I've written before on becoming who you are created to be. But instead of asking what it is you should become, how often do we ask ourselves who we truly are now, in the depths of our being? So often we react to life, living up to expectations put on us from the outside. We settle for things we like to do, and things we are good at doing, but often at the sacrifice of pursuing our deepest desires of who we dream of being. Is it only a dream though? If these desires are instilled into your inner being, how much happier would you be if you were living them? Releasing yourself to live that dream, you are allowing the real you that has been hiding to reveal itself. You are allowing yourself to be who you really are, at your core. And you are bringing others a message of freedom to do the same.

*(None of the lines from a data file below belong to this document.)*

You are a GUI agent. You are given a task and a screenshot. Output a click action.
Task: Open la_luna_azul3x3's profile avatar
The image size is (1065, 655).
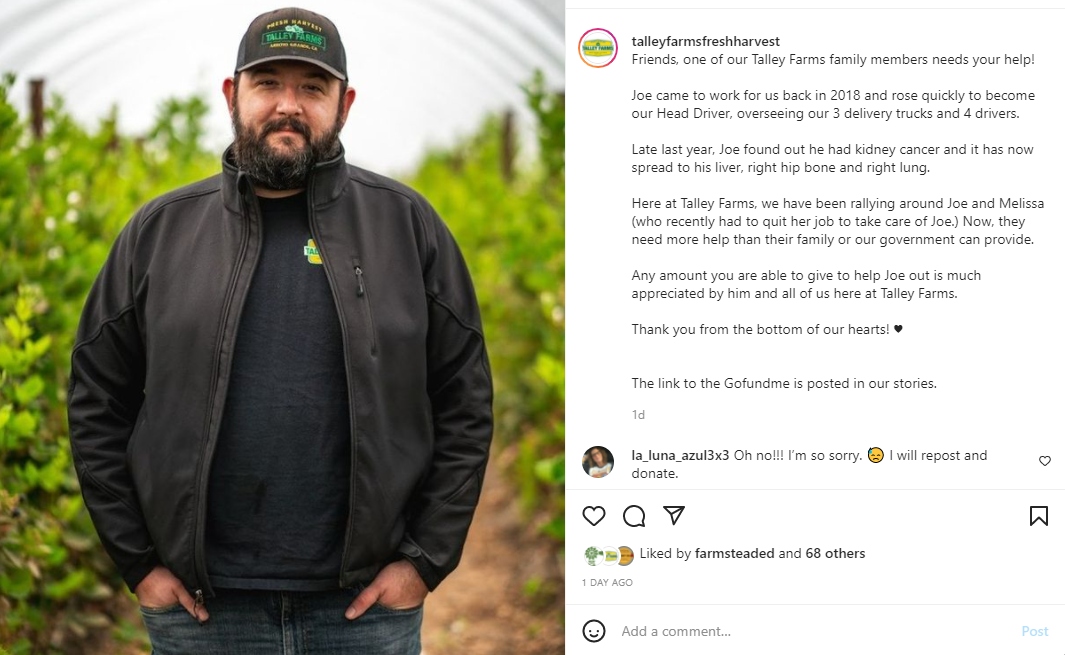(598, 462)
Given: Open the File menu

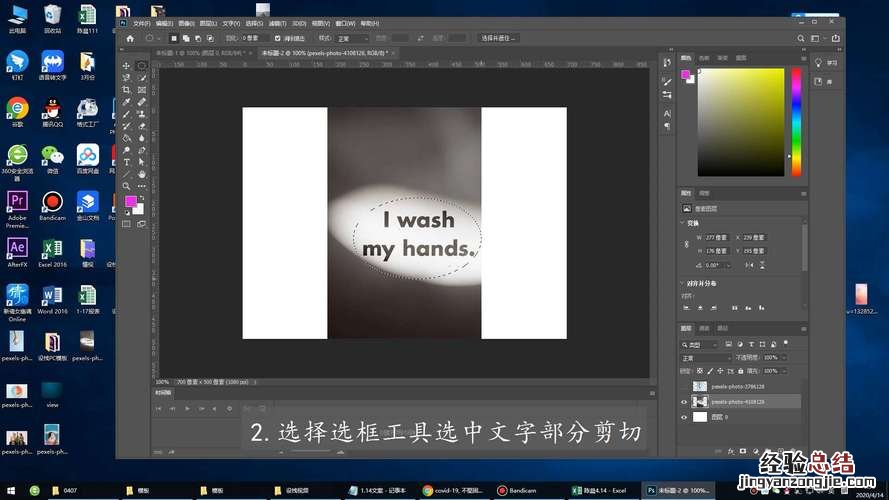Looking at the screenshot, I should [141, 22].
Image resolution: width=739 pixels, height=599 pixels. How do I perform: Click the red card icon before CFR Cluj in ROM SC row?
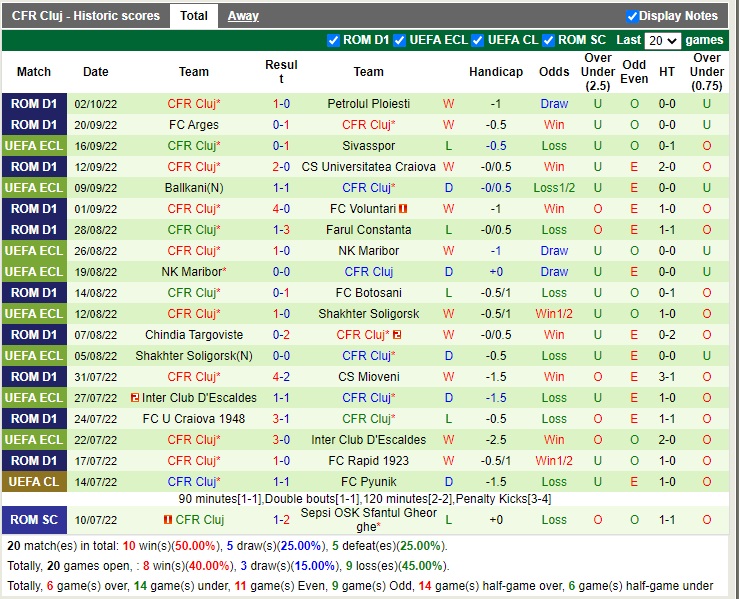167,519
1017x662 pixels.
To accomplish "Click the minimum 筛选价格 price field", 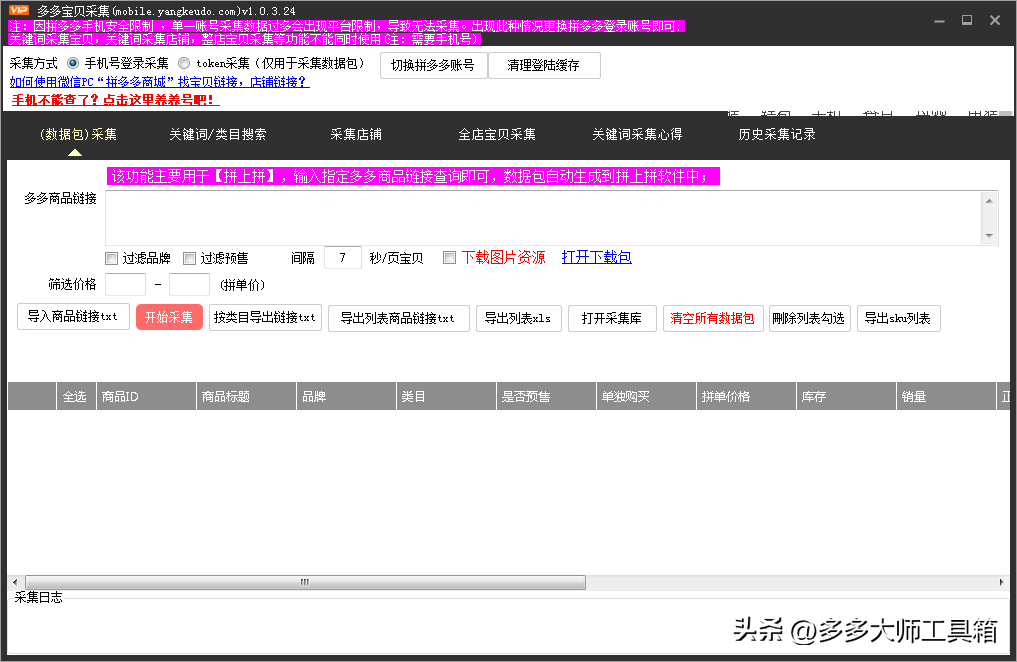I will pyautogui.click(x=124, y=285).
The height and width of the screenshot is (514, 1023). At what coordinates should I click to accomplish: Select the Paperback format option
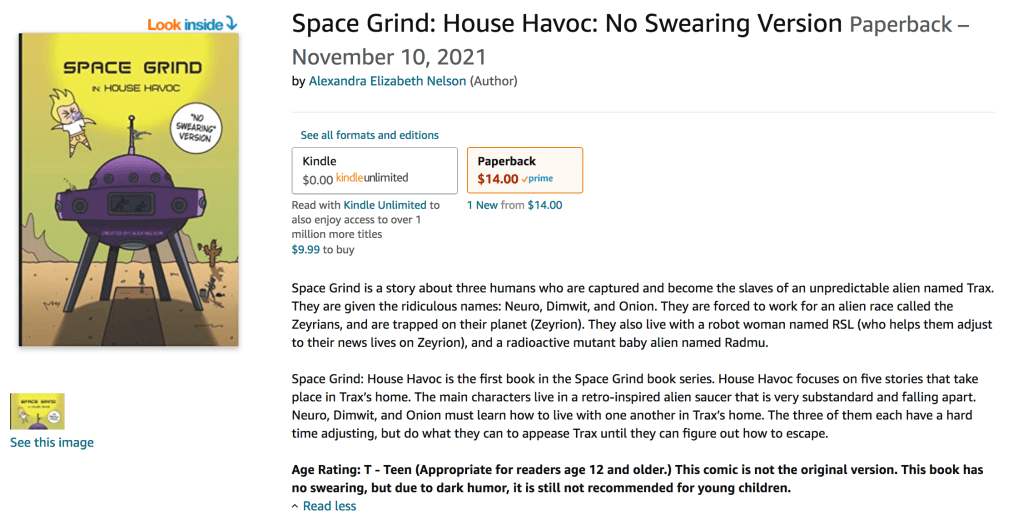525,170
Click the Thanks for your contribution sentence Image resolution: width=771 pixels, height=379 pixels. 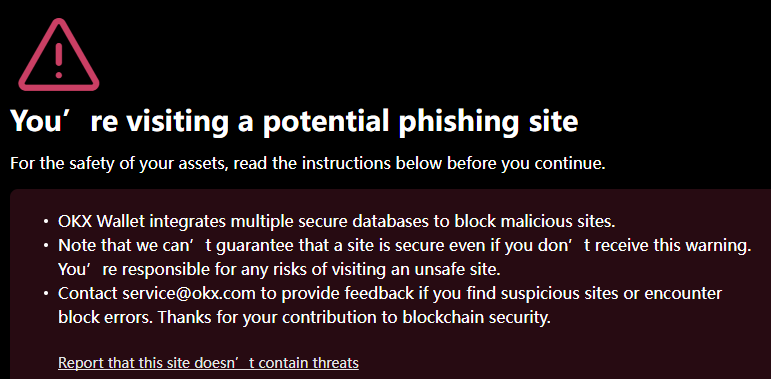click(354, 318)
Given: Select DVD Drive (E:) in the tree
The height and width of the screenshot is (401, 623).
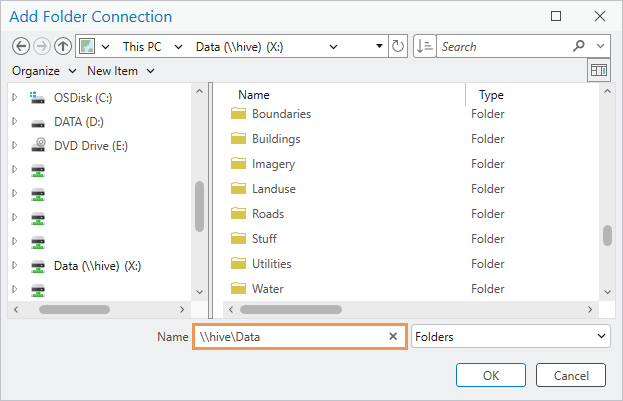Looking at the screenshot, I should [90, 145].
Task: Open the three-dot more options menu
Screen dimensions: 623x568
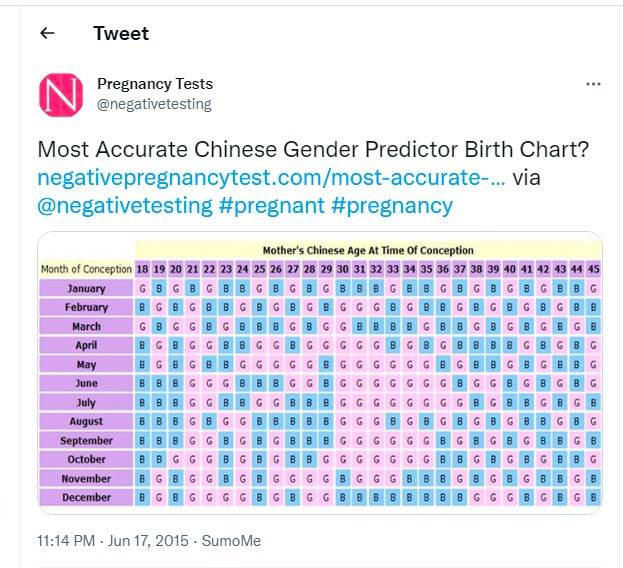Action: (x=593, y=84)
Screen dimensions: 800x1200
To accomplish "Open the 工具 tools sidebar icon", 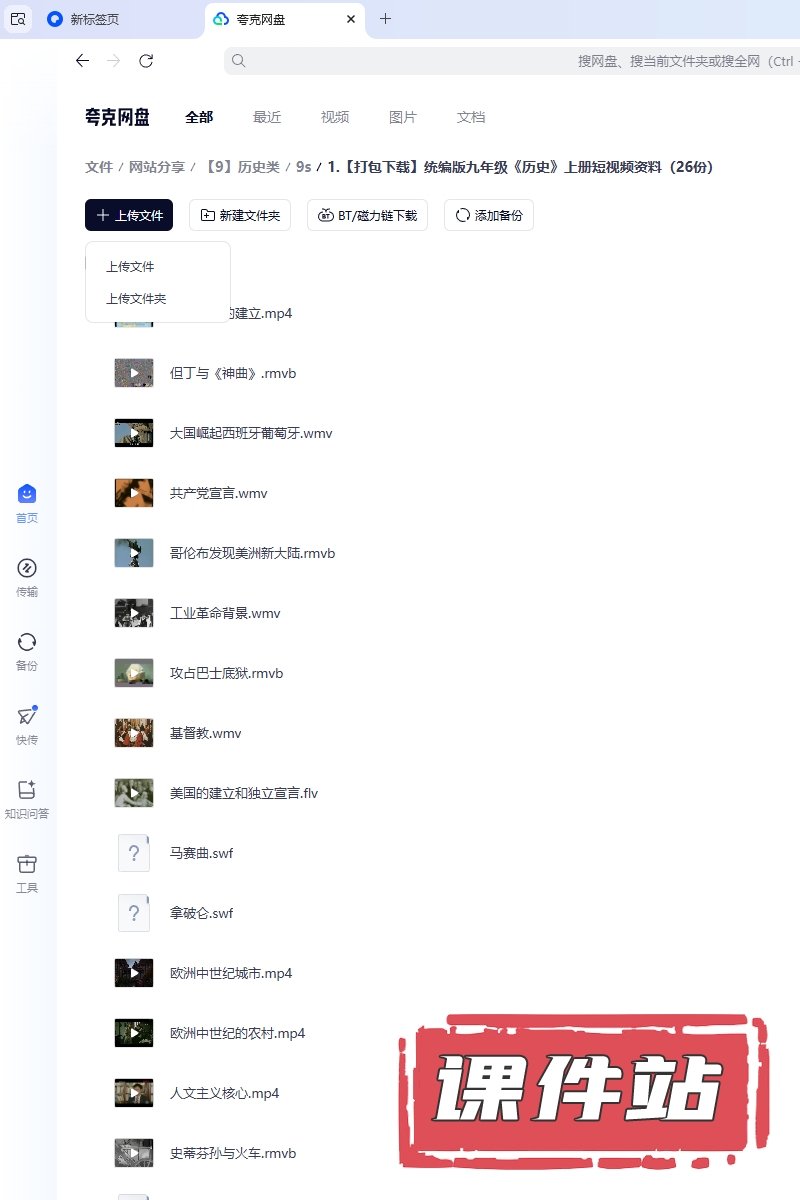I will pos(27,874).
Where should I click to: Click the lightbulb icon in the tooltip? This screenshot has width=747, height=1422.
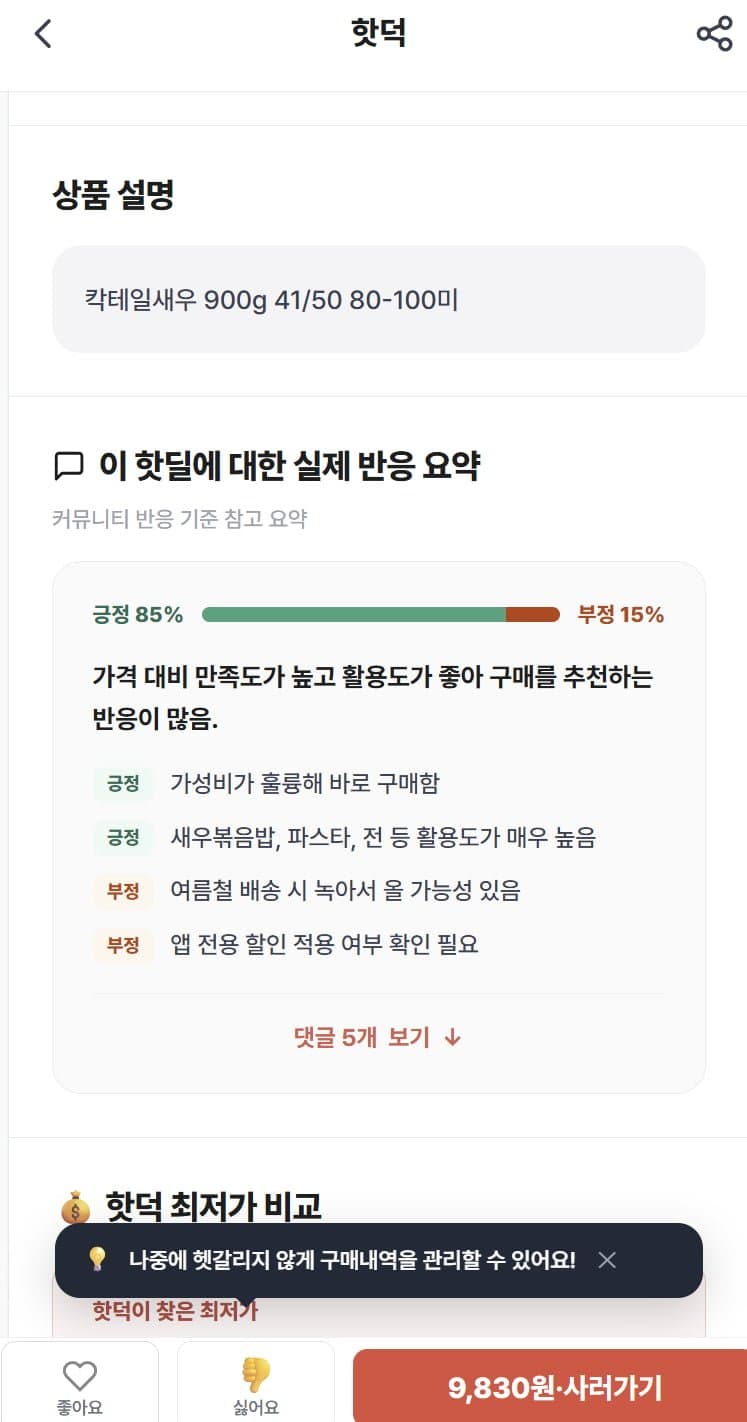click(x=97, y=1260)
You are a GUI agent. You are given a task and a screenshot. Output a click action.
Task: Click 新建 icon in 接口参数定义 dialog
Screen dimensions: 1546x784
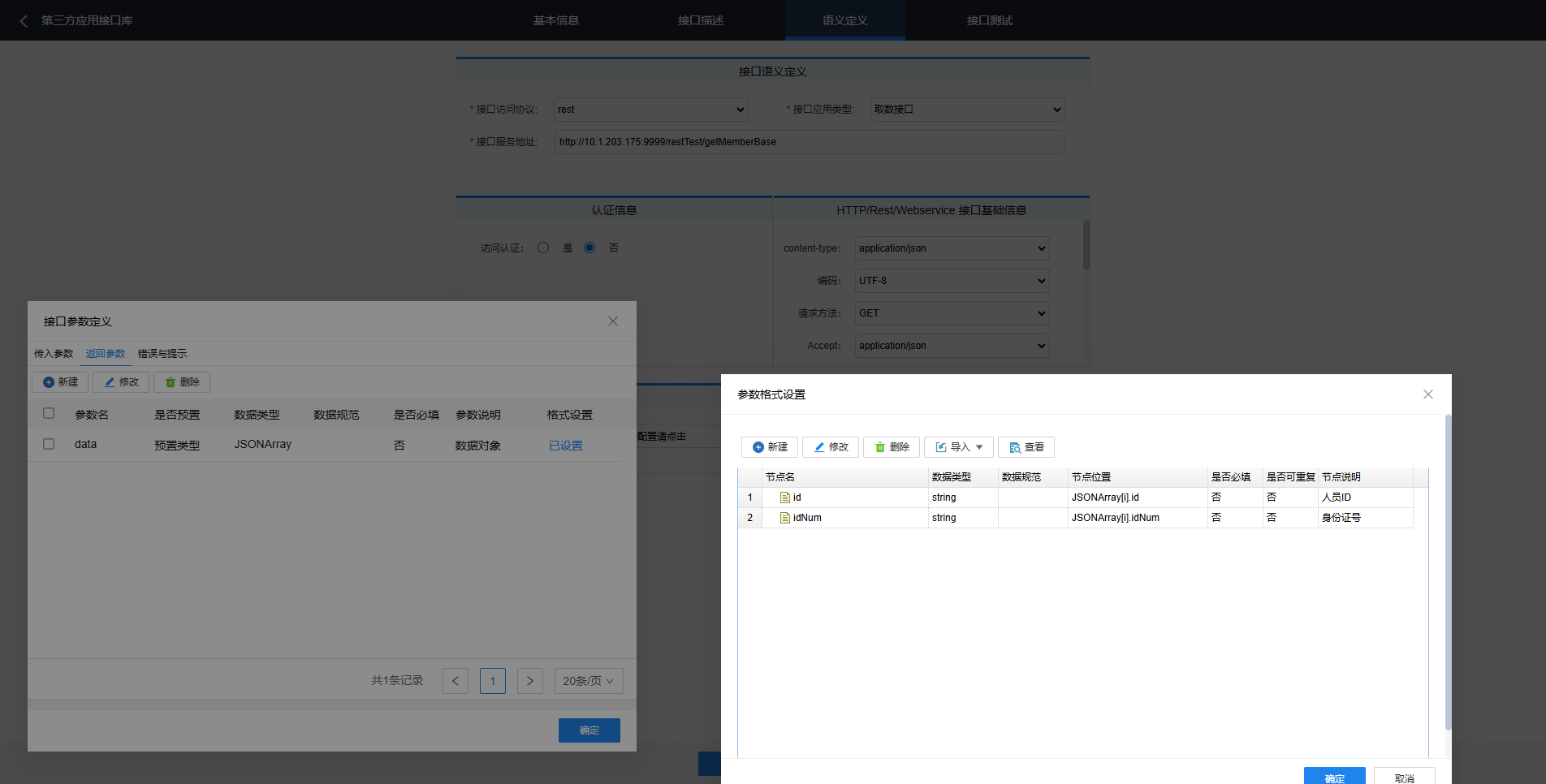click(x=49, y=382)
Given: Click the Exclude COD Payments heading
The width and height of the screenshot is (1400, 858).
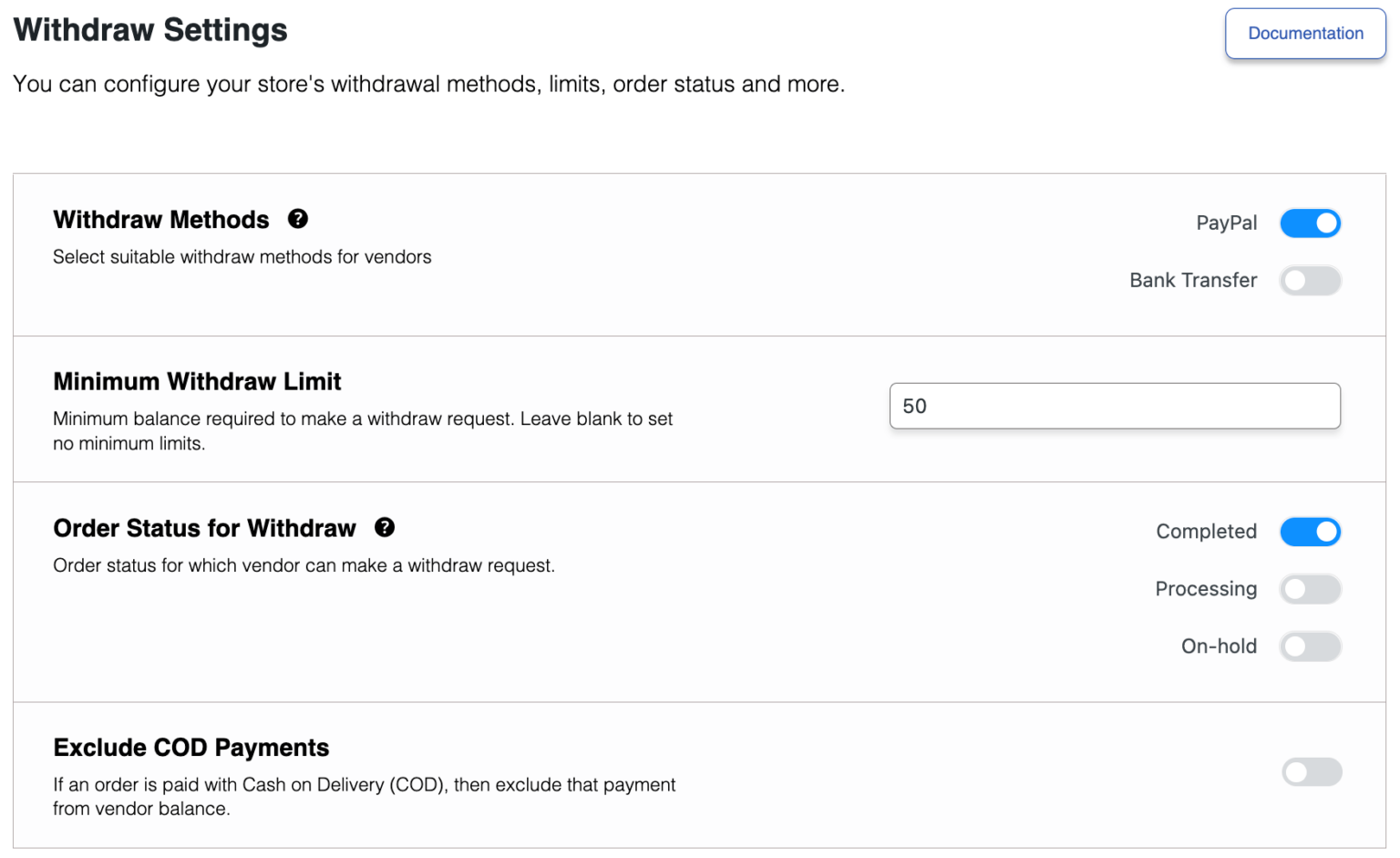Looking at the screenshot, I should [190, 748].
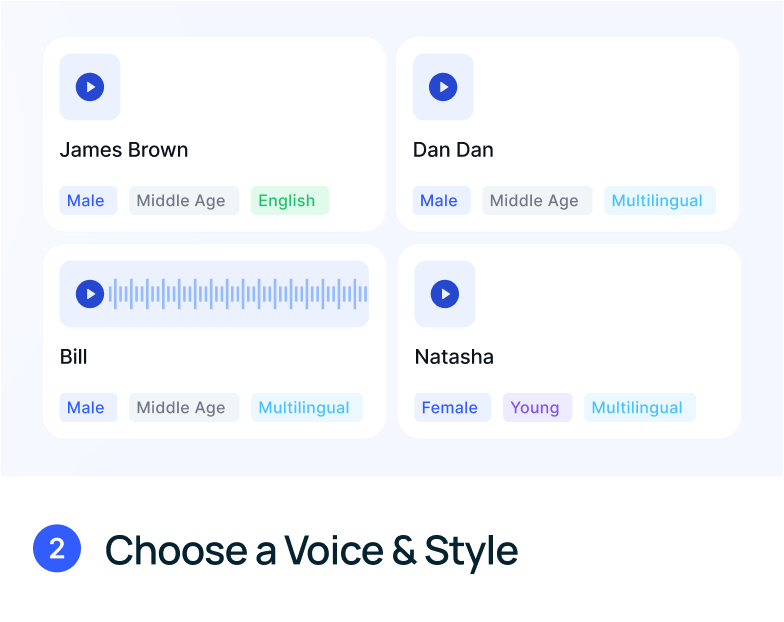Screen dimensions: 784x622
Task: Select the James Brown voice name
Action: pos(124,150)
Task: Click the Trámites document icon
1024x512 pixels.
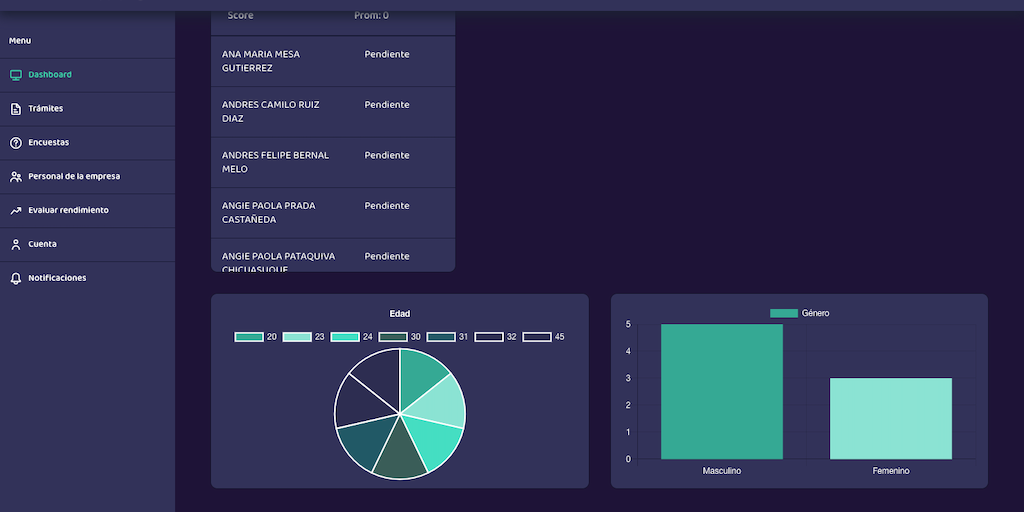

Imagine the freedom you have to offer to others. Imagine the greatness you can achieve. Mohandas Gandhi, Margaret Thatcher, Mother Teresa, Nelson Mandela - These people, author Stephen Covey describes in his book The 8th Habit, are some of the great people of our history who were driven by vision, discipline, and passion. They had developed the four intelligences -mental, physical, emotional, and spiritual. They had expressed it through vision, discipline, and passion. The main difference, however, between them and one like Hitler is that unlike Hitler, they were governed by conscience instead of ego. They had a moral authority, a spiritual guidance. The character which had been instilled in them by God, shone through. You have that same choice, to put aside your ego, your reactionary nature, for the purpose of restoring the world around you. This is not, however, a call to serve others at the detriment to your own self; quite the contrary. They had answered, and so can you, the call at the core of your being, to allow yourself to be what has been instilled within you to be.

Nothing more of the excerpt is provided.